(Entries for finding displayed items)

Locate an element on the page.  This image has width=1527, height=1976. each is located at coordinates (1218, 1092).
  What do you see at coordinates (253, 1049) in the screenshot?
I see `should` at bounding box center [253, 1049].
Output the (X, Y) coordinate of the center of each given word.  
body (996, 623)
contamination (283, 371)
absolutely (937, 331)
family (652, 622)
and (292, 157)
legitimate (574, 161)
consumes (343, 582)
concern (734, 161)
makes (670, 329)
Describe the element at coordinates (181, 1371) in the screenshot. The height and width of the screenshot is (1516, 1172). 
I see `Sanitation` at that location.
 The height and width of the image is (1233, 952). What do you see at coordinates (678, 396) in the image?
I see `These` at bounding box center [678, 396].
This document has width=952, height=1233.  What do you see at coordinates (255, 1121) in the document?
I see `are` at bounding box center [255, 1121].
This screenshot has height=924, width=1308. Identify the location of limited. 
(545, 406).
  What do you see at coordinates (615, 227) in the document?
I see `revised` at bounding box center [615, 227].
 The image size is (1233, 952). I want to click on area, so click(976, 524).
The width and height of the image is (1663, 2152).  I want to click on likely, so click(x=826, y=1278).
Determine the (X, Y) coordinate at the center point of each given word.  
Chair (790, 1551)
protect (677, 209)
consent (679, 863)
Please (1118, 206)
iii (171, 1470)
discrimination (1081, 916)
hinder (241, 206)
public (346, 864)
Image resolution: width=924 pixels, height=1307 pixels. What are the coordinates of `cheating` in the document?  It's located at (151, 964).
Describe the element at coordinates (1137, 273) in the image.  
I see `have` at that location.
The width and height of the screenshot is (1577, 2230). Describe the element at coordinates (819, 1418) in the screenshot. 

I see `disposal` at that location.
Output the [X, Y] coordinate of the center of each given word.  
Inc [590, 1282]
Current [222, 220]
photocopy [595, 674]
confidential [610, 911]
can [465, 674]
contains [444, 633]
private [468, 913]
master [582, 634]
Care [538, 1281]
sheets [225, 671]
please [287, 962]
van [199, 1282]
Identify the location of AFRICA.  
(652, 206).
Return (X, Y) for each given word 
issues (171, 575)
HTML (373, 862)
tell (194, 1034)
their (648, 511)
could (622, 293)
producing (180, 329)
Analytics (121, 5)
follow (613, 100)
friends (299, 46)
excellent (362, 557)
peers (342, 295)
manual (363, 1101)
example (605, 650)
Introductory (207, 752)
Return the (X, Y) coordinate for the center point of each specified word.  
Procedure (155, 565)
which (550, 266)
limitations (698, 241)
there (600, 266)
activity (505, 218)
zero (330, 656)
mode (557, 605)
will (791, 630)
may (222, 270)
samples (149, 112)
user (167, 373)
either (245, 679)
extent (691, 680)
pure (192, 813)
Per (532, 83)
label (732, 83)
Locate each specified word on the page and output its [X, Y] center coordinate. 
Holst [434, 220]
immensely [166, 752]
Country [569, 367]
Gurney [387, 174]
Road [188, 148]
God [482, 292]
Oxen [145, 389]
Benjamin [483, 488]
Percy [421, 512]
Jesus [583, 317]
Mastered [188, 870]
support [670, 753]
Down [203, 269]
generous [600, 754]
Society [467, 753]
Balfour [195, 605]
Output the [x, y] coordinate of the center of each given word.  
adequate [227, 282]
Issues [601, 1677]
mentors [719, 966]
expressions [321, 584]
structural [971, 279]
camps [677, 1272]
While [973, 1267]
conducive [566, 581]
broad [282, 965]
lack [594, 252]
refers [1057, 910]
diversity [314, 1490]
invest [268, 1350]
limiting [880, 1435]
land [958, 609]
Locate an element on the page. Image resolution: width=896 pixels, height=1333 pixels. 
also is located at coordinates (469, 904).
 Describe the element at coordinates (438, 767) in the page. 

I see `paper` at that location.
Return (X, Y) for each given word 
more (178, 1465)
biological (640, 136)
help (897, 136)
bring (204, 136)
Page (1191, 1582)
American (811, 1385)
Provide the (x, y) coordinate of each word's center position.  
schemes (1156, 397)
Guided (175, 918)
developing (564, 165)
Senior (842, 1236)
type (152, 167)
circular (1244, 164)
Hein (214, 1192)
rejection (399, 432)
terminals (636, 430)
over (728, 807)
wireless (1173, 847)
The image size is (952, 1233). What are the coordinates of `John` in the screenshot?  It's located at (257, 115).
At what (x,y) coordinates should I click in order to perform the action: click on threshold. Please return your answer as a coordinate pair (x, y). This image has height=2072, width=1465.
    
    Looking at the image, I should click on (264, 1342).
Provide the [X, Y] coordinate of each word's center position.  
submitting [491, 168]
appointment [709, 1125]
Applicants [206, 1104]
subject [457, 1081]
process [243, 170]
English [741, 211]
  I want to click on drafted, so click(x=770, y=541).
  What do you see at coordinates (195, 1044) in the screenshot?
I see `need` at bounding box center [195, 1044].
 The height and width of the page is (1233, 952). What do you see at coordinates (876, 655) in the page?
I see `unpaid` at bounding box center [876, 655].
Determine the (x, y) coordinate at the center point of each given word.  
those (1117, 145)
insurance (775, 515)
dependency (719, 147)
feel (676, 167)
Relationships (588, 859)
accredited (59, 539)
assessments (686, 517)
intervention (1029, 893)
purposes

WHAT TO DO =
Change every "Describe the element" in the entries above to "Name the element" and leave everything else untouched.

SOLUTION TO THE PROBLEM =
Locate an element on the page.  This image has width=1527, height=1976. each is located at coordinates (1218, 1092).
  What do you see at coordinates (253, 1049) in the screenshot?
I see `should` at bounding box center [253, 1049].
Output the (X, Y) coordinate of the center of each given word.  
body (996, 623)
contamination (283, 371)
absolutely (937, 331)
family (652, 622)
and (292, 157)
legitimate (574, 161)
consumes (343, 582)
concern (734, 161)
makes (670, 329)
Name the element at coordinates (181, 1371) in the screenshot. The height and width of the screenshot is (1516, 1172). 
I see `Sanitation` at that location.
 The height and width of the image is (1233, 952). What do you see at coordinates (678, 396) in the image?
I see `These` at bounding box center [678, 396].
This document has width=952, height=1233.  What do you see at coordinates (255, 1121) in the document?
I see `are` at bounding box center [255, 1121].
This screenshot has height=924, width=1308. Identify the location of limited. 
(545, 406).
  What do you see at coordinates (615, 227) in the document?
I see `revised` at bounding box center [615, 227].
 The image size is (1233, 952). I want to click on area, so click(976, 524).
The width and height of the image is (1663, 2152).  I want to click on likely, so click(x=826, y=1278).
Determine the (X, Y) coordinate at the center point of each given word.  
Chair (790, 1551)
protect (677, 209)
consent (679, 863)
Please (1118, 206)
iii (171, 1470)
discrimination (1081, 916)
hinder (241, 206)
public (346, 864)
Image resolution: width=924 pixels, height=1307 pixels. What are the coordinates of `cheating` in the document?  It's located at (151, 964).
Name the element at coordinates (1137, 273) in the image.  
I see `have` at that location.
The width and height of the screenshot is (1577, 2230). Name the element at coordinates (819, 1418) in the screenshot. 

I see `disposal` at that location.
Output the [X, Y] coordinate of the center of each given word.  
Inc [590, 1282]
Current [222, 220]
photocopy [595, 674]
confidential [610, 911]
can [465, 674]
contains [444, 633]
private [468, 913]
master [582, 634]
Care [538, 1281]
sheets [225, 671]
please [287, 962]
van [199, 1282]
Identify the location of AFRICA.  
(652, 206).
Return (X, Y) for each given word 
issues (171, 575)
HTML (373, 862)
tell (194, 1034)
their (648, 511)
could (622, 293)
producing (180, 329)
Analytics (121, 5)
follow (613, 100)
friends (299, 46)
excellent (362, 557)
peers (342, 295)
manual (363, 1101)
example (605, 650)
Introductory (207, 752)
Return the (X, Y) coordinate for the center point of each specified word.  
Procedure (155, 565)
which (550, 266)
limitations (698, 241)
there (600, 266)
activity (505, 218)
zero (330, 656)
mode (557, 605)
will (791, 630)
may (222, 270)
samples (149, 112)
user (167, 373)
either (245, 679)
extent (691, 680)
pure (192, 813)
Per (532, 83)
label (732, 83)
Locate each specified word on the page and output its [X, Y] center coordinate. 
Holst [434, 220]
immensely [166, 752]
Country [569, 367]
Gurney [387, 174]
Road [188, 148]
God [482, 292]
Oxen [145, 389]
Benjamin [483, 488]
Percy [421, 512]
Jesus [583, 317]
Mastered [188, 870]
support [670, 753]
Down [203, 269]
generous [600, 754]
Society [467, 753]
Balfour [195, 605]
Output the [x, y] coordinate of the center of each given word.  
adequate [227, 282]
Issues [601, 1677]
mentors [719, 966]
expressions [321, 584]
structural [971, 279]
camps [677, 1272]
While [973, 1267]
conducive [566, 581]
broad [282, 965]
lack [594, 252]
refers [1057, 910]
diversity [314, 1490]
invest [268, 1350]
limiting [880, 1435]
land [958, 609]
Locate an element on the page. Image resolution: width=896 pixels, height=1333 pixels. 
also is located at coordinates (469, 904).
 Name the element at coordinates (438, 767) in the page. 

I see `paper` at that location.
Return (X, Y) for each given word 
more (178, 1465)
biological (640, 136)
help (897, 136)
bring (204, 136)
Page (1191, 1582)
American (811, 1385)
Provide the (x, y) coordinate of each word's center position.  
schemes (1156, 397)
Guided (175, 918)
developing (564, 165)
Senior (842, 1236)
type (152, 167)
circular (1244, 164)
Hein (214, 1192)
rejection (399, 432)
terminals (636, 430)
over (728, 807)
wireless (1173, 847)
The image size is (952, 1233). What are the coordinates of `John` in the screenshot?  It's located at (257, 115).
At what (x,y) coordinates should I click in order to perform the action: click on threshold. Please return your answer as a coordinate pair (x, y). This image has height=2072, width=1465.
    
    Looking at the image, I should click on (264, 1342).
Provide the [X, Y] coordinate of each word's center position.  
submitting [491, 168]
appointment [709, 1125]
Applicants [206, 1104]
subject [457, 1081]
process [243, 170]
English [741, 211]
  I want to click on drafted, so click(x=770, y=541).
  What do you see at coordinates (195, 1044) in the screenshot?
I see `need` at bounding box center [195, 1044].
 The height and width of the page is (1233, 952). What do you see at coordinates (876, 655) in the page?
I see `unpaid` at bounding box center [876, 655].
Determine the (x, y) coordinate at the center point of each given word.  
those (1117, 145)
insurance (775, 515)
dependency (719, 147)
feel (676, 167)
Relationships (588, 859)
accredited (59, 539)
assessments (686, 517)
intervention (1029, 893)
purposes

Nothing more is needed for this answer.